-- begin Data rows --

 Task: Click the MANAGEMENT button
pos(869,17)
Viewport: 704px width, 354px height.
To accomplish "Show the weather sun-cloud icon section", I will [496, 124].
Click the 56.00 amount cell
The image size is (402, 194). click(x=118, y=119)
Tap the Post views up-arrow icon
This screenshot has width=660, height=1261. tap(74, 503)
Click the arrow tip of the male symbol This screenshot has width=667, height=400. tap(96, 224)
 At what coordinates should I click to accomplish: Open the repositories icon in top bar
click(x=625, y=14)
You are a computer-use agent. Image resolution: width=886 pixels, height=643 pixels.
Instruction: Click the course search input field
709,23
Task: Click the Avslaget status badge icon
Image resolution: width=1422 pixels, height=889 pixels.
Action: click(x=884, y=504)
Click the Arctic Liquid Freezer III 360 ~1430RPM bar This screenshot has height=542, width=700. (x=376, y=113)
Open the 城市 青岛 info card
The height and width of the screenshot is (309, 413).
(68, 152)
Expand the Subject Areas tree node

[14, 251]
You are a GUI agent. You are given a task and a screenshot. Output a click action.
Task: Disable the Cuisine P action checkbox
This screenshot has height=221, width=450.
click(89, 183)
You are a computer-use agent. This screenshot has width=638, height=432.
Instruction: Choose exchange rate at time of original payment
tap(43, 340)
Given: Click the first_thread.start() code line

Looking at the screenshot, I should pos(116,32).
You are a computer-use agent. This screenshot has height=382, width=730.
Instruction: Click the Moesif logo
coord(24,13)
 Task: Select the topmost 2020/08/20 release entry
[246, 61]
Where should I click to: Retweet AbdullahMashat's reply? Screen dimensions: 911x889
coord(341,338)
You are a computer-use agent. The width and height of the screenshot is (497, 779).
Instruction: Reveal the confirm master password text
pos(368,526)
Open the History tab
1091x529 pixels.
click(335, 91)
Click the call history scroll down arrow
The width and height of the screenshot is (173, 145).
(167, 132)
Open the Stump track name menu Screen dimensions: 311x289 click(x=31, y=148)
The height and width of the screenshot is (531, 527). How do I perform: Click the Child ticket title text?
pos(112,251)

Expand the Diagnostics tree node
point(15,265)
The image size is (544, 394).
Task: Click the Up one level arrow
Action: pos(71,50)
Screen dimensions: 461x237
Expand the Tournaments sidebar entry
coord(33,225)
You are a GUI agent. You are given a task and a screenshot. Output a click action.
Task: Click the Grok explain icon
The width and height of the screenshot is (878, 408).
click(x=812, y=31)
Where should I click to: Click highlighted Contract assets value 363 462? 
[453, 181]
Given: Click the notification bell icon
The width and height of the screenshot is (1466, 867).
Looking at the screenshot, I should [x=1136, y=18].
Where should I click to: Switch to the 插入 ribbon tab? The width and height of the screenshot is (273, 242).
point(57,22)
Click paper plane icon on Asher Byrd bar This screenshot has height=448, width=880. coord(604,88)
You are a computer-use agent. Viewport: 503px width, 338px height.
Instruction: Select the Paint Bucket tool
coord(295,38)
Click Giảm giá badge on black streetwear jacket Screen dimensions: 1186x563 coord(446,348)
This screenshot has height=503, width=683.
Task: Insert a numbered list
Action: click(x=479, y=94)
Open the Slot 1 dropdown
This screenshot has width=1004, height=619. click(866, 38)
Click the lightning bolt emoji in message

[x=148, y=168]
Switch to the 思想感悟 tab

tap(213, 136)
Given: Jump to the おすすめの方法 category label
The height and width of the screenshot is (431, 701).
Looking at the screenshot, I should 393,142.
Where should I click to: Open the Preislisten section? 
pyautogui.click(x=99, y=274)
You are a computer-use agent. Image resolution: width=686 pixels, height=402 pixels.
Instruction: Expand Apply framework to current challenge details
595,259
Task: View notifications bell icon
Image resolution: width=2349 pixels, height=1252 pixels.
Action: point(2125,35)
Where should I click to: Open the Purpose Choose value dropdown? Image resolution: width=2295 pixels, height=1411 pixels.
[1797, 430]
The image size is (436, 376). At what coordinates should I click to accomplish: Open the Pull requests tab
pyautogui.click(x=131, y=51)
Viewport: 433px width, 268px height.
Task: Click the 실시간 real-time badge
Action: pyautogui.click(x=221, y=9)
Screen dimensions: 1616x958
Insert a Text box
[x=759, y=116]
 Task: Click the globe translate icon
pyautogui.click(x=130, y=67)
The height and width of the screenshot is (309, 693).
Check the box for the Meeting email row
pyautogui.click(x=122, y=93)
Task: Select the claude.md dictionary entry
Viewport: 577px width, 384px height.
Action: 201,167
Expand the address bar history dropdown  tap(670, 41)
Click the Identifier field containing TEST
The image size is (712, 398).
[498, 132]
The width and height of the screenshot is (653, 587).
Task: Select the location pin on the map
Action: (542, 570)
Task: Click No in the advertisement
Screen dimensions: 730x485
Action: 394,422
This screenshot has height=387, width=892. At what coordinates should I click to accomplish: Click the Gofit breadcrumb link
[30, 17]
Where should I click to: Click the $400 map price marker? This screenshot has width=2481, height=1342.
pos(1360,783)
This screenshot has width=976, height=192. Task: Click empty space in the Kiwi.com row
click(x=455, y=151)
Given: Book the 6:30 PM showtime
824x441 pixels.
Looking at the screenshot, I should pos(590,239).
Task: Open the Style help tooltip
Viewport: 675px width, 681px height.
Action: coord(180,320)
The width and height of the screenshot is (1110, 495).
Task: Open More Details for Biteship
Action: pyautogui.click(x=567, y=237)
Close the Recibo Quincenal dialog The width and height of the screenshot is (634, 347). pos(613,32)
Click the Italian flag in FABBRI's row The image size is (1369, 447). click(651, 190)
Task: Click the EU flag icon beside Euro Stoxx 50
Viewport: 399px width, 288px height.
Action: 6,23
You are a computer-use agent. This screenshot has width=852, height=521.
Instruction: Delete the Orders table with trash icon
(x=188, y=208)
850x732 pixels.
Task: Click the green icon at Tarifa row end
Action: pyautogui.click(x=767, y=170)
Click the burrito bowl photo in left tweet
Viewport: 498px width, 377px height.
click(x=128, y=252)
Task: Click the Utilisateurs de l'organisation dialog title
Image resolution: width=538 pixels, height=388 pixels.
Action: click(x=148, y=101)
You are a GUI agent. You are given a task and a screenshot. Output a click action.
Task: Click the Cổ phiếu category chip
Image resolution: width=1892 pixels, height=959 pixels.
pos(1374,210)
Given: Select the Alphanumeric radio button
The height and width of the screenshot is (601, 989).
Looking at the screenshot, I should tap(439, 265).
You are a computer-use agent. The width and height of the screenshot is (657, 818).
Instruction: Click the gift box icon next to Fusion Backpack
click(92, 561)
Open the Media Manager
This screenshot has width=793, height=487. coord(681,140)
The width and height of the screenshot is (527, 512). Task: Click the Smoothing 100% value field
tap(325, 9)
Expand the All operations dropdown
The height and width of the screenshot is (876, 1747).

-- end Data rows --

▶ [The exercise] Number every line of the material above as a list, leaving out any blank lines.

▶ [Exercise result]
1.  Task: Click the MANAGEMENT button
2. pos(869,17)
3. Viewport: 704px width, 354px height.
4. To accomplish "Show the weather sun-cloud icon section", I will [496, 124].
5. Click the 56.00 amount cell
6. The image size is (402, 194). click(x=118, y=119)
7. Tap the Post views up-arrow icon
8. This screenshot has width=660, height=1261. tap(74, 503)
9. Click the arrow tip of the male symbol This screenshot has width=667, height=400. tap(96, 224)
10.  At what coordinates should I click to accomplish: Open the repositories icon in top bar
11. click(x=625, y=14)
12. You are a computer-use agent. Image resolution: width=886 pixels, height=643 pixels.
13. Instruction: Click the course search input field
14. 709,23
15. Task: Click the Avslaget status badge icon
16. Image resolution: width=1422 pixels, height=889 pixels.
17. Action: click(x=884, y=504)
18. Click the Arctic Liquid Freezer III 360 ~1430RPM bar This screenshot has height=542, width=700. (x=376, y=113)
19. Open the 城市 青岛 info card
20. The height and width of the screenshot is (309, 413).
21. (68, 152)
22. Expand the Subject Areas tree node
23. [14, 251]
24. You are a GUI agent. You are given a task and a screenshot. Output a click action.
25. Task: Disable the Cuisine P action checkbox
26. This screenshot has height=221, width=450.
27. click(89, 183)
28. You are a computer-use agent. This screenshot has width=638, height=432.
29. Instruction: Choose exchange rate at time of original payment
30. tap(43, 340)
31. Given: Click the first_thread.start() code line
32. Looking at the screenshot, I should pos(116,32).
33. You are a computer-use agent. This screenshot has height=382, width=730.
34. Instruction: Click the Moesif logo
35. coord(24,13)
36.  Task: Select the topmost 2020/08/20 release entry
37. [246, 61]
38. Where should I click to: Retweet AbdullahMashat's reply? Screen dimensions: 911x889
39. coord(341,338)
40. You are a computer-use agent. The width and height of the screenshot is (497, 779).
41. Instruction: Reveal the confirm master password text
42. pos(368,526)
43. Open the History tab
44. 1091x529 pixels.
45. click(335, 91)
46. Click the call history scroll down arrow
47. The width and height of the screenshot is (173, 145).
48. (167, 132)
49. Open the Stump track name menu Screen dimensions: 311x289 click(x=31, y=148)
50. The height and width of the screenshot is (531, 527). How do I perform: Click the Child ticket title text?
51. pos(112,251)
52. Expand the Diagnostics tree node
53. point(15,265)
54. The image size is (544, 394).
55. Task: Click the Up one level arrow
56. Action: pos(71,50)
57. Screen dimensions: 461x237
58. Expand the Tournaments sidebar entry
59. coord(33,225)
60. You are a GUI agent. You are given a task and a screenshot. Output a click action.
61. Task: Click the Grok explain icon
62. The width and height of the screenshot is (878, 408).
63. click(x=812, y=31)
64. Where should I click to: Click highlighted Contract assets value 363 462? 
65. [453, 181]
66. Given: Click the notification bell icon
67. The width and height of the screenshot is (1466, 867).
68. Looking at the screenshot, I should [x=1136, y=18].
69. Where should I click to: Switch to the 插入 ribbon tab? The width and height of the screenshot is (273, 242).
70. point(57,22)
71. Click paper plane icon on Asher Byrd bar This screenshot has height=448, width=880. coord(604,88)
72. You are a computer-use agent. Viewport: 503px width, 338px height.
73. Instruction: Select the Paint Bucket tool
74. coord(295,38)
75. Click Giảm giá badge on black streetwear jacket Screen dimensions: 1186x563 coord(446,348)
76. This screenshot has height=503, width=683.
77. Task: Insert a numbered list
78. Action: click(x=479, y=94)
79. Open the Slot 1 dropdown
80. This screenshot has width=1004, height=619. click(866, 38)
81. Click the lightning bolt emoji in message
82. [x=148, y=168]
83. Switch to the 思想感悟 tab
84. tap(213, 136)
85. Given: Jump to the おすすめの方法 category label
86. The height and width of the screenshot is (431, 701).
87. Looking at the screenshot, I should 393,142.
88. Where should I click to: Open the Preislisten section? 
89. pyautogui.click(x=99, y=274)
90. You are a computer-use agent. Image resolution: width=686 pixels, height=402 pixels.
91. Instruction: Expand Apply framework to current challenge details
92. 595,259
93. Task: View notifications bell icon
94. Image resolution: width=2349 pixels, height=1252 pixels.
95. Action: point(2125,35)
96. Where should I click to: Open the Purpose Choose value dropdown? Image resolution: width=2295 pixels, height=1411 pixels.
97. [1797, 430]
98. The image size is (436, 376). At what coordinates should I click to accomplish: Open the Pull requests tab
99. pyautogui.click(x=131, y=51)
100. Viewport: 433px width, 268px height.
101. Task: Click the 실시간 real-time badge
102. Action: pyautogui.click(x=221, y=9)
103. Screen dimensions: 1616x958
104. Insert a Text box
105. [x=759, y=116]
106.  Task: Click the globe translate icon
107. pyautogui.click(x=130, y=67)
108. The height and width of the screenshot is (309, 693).
109. Check the box for the Meeting email row
110. pyautogui.click(x=122, y=93)
111. Task: Select the claude.md dictionary entry
112. Viewport: 577px width, 384px height.
113. Action: 201,167
114. Expand the address bar history dropdown  tap(670, 41)
115. Click the Identifier field containing TEST
116. The image size is (712, 398).
117. [498, 132]
118. The width and height of the screenshot is (653, 587).
119. Task: Select the location pin on the map
120. Action: (542, 570)
121. Task: Click No in the advertisement
122. Screen dimensions: 730x485
123. Action: 394,422
124. This screenshot has height=387, width=892. At what coordinates should I click to accomplish: Click the Gofit breadcrumb link
125. [30, 17]
126. Where should I click to: Click the $400 map price marker? This screenshot has width=2481, height=1342.
127. pos(1360,783)
128. This screenshot has width=976, height=192. Task: Click empty space in the Kiwi.com row
129. click(x=455, y=151)
130. Given: Book the 6:30 PM showtime
131. 824x441 pixels.
132. Looking at the screenshot, I should pos(590,239).
133. Task: Open the Style help tooltip
134. Viewport: 675px width, 681px height.
135. Action: coord(180,320)
136. The width and height of the screenshot is (1110, 495).
137. Task: Open More Details for Biteship
138. Action: pyautogui.click(x=567, y=237)
139. Close the Recibo Quincenal dialog The width and height of the screenshot is (634, 347). pos(613,32)
140. Click the Italian flag in FABBRI's row The image size is (1369, 447). click(651, 190)
141. Task: Click the EU flag icon beside Euro Stoxx 50
142. Viewport: 399px width, 288px height.
143. Action: 6,23
144. You are a computer-use agent. This screenshot has width=852, height=521.
145. Instruction: Delete the Orders table with trash icon
146. (x=188, y=208)
147. 850x732 pixels.
148. Task: Click the green icon at Tarifa row end
149. Action: pyautogui.click(x=767, y=170)
150. Click the burrito bowl photo in left tweet
151. Viewport: 498px width, 377px height.
152. click(x=128, y=252)
153. Task: Click the Utilisateurs de l'organisation dialog title
154. Image resolution: width=538 pixels, height=388 pixels.
155. Action: click(x=148, y=101)
156. You are a GUI agent. You are given a task and a screenshot. Output a click action.
157. Task: Click the Cổ phiếu category chip
158. Image resolution: width=1892 pixels, height=959 pixels.
159. pos(1374,210)
160. Given: Select the Alphanumeric radio button
161. The height and width of the screenshot is (601, 989).
162. Looking at the screenshot, I should tap(439, 265).
163. You are a computer-use agent. The width and height of the screenshot is (657, 818).
164. Instruction: Click the gift box icon next to Fusion Backpack
165. click(92, 561)
166. Open the Media Manager
167. This screenshot has width=793, height=487. coord(681,140)
168. The width and height of the screenshot is (527, 512). Task: Click the Smoothing 100% value field
169. tap(325, 9)
170. Expand the All operations dropdown
171. The height and width of the screenshot is (876, 1747).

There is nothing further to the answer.